• Work to be completed: Take the line with "Open the Sort by Newest dropdown" as the first line and the last line of the data as the final one. Write out those lines exactly, and no others.
══════════
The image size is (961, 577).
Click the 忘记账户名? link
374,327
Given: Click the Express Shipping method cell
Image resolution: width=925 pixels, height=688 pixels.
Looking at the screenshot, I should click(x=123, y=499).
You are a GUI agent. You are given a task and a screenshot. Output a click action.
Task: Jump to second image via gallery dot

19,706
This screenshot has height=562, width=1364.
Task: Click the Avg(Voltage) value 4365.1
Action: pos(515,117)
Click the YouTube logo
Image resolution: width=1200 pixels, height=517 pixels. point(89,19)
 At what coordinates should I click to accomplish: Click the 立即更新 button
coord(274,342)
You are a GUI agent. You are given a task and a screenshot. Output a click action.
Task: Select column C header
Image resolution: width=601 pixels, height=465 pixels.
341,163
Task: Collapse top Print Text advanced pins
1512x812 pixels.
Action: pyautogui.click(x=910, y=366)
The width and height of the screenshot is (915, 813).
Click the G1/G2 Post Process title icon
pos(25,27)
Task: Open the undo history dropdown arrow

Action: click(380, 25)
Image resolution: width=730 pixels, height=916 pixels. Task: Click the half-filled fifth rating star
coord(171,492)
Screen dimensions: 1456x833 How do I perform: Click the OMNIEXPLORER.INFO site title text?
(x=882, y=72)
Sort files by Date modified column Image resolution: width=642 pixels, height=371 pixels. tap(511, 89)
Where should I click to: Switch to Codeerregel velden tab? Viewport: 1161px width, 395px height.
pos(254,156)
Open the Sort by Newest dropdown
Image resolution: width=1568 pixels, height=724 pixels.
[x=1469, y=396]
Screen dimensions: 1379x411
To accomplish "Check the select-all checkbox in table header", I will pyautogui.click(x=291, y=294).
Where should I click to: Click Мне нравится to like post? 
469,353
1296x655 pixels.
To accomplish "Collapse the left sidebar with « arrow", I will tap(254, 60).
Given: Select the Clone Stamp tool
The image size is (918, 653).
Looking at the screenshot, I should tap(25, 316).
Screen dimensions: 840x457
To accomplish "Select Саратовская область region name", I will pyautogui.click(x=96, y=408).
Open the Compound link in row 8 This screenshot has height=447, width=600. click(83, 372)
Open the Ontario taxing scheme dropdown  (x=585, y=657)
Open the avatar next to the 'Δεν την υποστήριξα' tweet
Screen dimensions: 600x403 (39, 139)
══════════
• Result:
Open the Sort by Newest dropdown
Image resolution: width=1568 pixels, height=724 pixels.
[x=1469, y=396]
Screen dimensions: 1379x411
To accomplish "Check the select-all checkbox in table header", I will pyautogui.click(x=291, y=294).
Where should I click to: Click Мне нравится to like post? 
469,353
1296x655 pixels.
To accomplish "Collapse the left sidebar with « arrow", I will tap(254, 60).
Given: Select the Clone Stamp tool
The image size is (918, 653).
Looking at the screenshot, I should tap(25, 316).
Screen dimensions: 840x457
To accomplish "Select Саратовская область region name", I will pyautogui.click(x=96, y=408).
Open the Compound link in row 8 This screenshot has height=447, width=600. click(83, 372)
Open the Ontario taxing scheme dropdown  (x=585, y=657)
Open the avatar next to the 'Δεν την υποστήριξα' tweet
Screen dimensions: 600x403 (39, 139)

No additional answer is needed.